Records for the task =

------------------------------------------------------------------------

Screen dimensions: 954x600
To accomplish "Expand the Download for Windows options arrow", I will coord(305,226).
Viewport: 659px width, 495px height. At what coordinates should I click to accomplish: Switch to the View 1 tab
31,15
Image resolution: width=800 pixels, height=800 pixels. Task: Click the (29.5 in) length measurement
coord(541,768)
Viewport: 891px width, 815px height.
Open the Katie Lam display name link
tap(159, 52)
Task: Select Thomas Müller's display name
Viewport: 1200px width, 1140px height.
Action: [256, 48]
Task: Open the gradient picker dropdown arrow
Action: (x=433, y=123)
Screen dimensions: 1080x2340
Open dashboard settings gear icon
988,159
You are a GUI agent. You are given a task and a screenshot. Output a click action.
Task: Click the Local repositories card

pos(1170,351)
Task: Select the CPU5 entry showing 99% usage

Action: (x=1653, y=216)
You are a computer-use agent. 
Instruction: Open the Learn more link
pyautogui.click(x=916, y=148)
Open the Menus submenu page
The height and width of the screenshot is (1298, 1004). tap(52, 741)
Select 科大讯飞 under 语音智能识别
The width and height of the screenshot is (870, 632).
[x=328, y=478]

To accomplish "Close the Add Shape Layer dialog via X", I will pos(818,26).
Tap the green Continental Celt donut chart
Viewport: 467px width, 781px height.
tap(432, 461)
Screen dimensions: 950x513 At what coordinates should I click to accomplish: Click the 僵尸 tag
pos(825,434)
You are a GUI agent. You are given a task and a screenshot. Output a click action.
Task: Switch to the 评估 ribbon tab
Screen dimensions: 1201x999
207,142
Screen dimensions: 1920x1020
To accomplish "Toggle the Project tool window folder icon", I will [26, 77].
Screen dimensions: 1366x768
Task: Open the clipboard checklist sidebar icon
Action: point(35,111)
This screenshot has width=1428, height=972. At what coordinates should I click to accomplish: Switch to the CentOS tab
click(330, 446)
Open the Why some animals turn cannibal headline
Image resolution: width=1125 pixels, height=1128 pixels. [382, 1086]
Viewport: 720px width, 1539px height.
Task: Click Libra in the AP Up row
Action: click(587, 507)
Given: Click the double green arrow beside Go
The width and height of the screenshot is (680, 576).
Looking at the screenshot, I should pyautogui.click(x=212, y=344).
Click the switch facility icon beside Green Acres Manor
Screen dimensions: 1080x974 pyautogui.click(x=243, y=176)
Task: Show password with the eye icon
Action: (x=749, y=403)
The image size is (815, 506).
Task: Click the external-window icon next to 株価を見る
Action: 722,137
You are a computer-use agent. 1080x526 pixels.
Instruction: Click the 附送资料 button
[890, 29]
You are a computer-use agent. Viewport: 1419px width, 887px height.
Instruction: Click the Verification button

------------------------------------------------------------------------

Task description =
The listing above should be repeated in its entirety, unchanged.

Result of this task =
Screen dimensions: 954x600
To accomplish "Expand the Download for Windows options arrow", I will coord(305,226).
Viewport: 659px width, 495px height. At what coordinates should I click to accomplish: Switch to the View 1 tab
31,15
Image resolution: width=800 pixels, height=800 pixels. Task: Click the (29.5 in) length measurement
coord(541,768)
Viewport: 891px width, 815px height.
Open the Katie Lam display name link
tap(159, 52)
Task: Select Thomas Müller's display name
Viewport: 1200px width, 1140px height.
Action: [256, 48]
Task: Open the gradient picker dropdown arrow
Action: (x=433, y=123)
Screen dimensions: 1080x2340
Open dashboard settings gear icon
988,159
You are a GUI agent. You are given a task and a screenshot. Output a click action.
Task: Click the Local repositories card

pos(1170,351)
Task: Select the CPU5 entry showing 99% usage

Action: (x=1653, y=216)
You are a computer-use agent. 
Instruction: Open the Learn more link
pyautogui.click(x=916, y=148)
Open the Menus submenu page
The height and width of the screenshot is (1298, 1004). tap(52, 741)
Select 科大讯飞 under 语音智能识别
The width and height of the screenshot is (870, 632).
[x=328, y=478]

To accomplish "Close the Add Shape Layer dialog via X", I will pos(818,26).
Tap the green Continental Celt donut chart
Viewport: 467px width, 781px height.
tap(432, 461)
Screen dimensions: 950x513 At what coordinates should I click to accomplish: Click the 僵尸 tag
pos(825,434)
You are a GUI agent. You are given a task and a screenshot. Output a click action.
Task: Switch to the 评估 ribbon tab
Screen dimensions: 1201x999
207,142
Screen dimensions: 1920x1020
To accomplish "Toggle the Project tool window folder icon", I will [26, 77].
Screen dimensions: 1366x768
Task: Open the clipboard checklist sidebar icon
Action: point(35,111)
This screenshot has width=1428, height=972. At what coordinates should I click to accomplish: Switch to the CentOS tab
click(330, 446)
Open the Why some animals turn cannibal headline
Image resolution: width=1125 pixels, height=1128 pixels. [382, 1086]
Viewport: 720px width, 1539px height.
Task: Click Libra in the AP Up row
Action: click(587, 507)
Given: Click the double green arrow beside Go
The width and height of the screenshot is (680, 576).
Looking at the screenshot, I should pyautogui.click(x=212, y=344).
Click the switch facility icon beside Green Acres Manor
Screen dimensions: 1080x974 pyautogui.click(x=243, y=176)
Task: Show password with the eye icon
Action: (x=749, y=403)
The image size is (815, 506).
Task: Click the external-window icon next to 株価を見る
Action: 722,137
You are a computer-use agent. 1080x526 pixels.
Instruction: Click the 附送资料 button
[890, 29]
You are a computer-use agent. Viewport: 1419px width, 887px height.
Instruction: Click the Verification button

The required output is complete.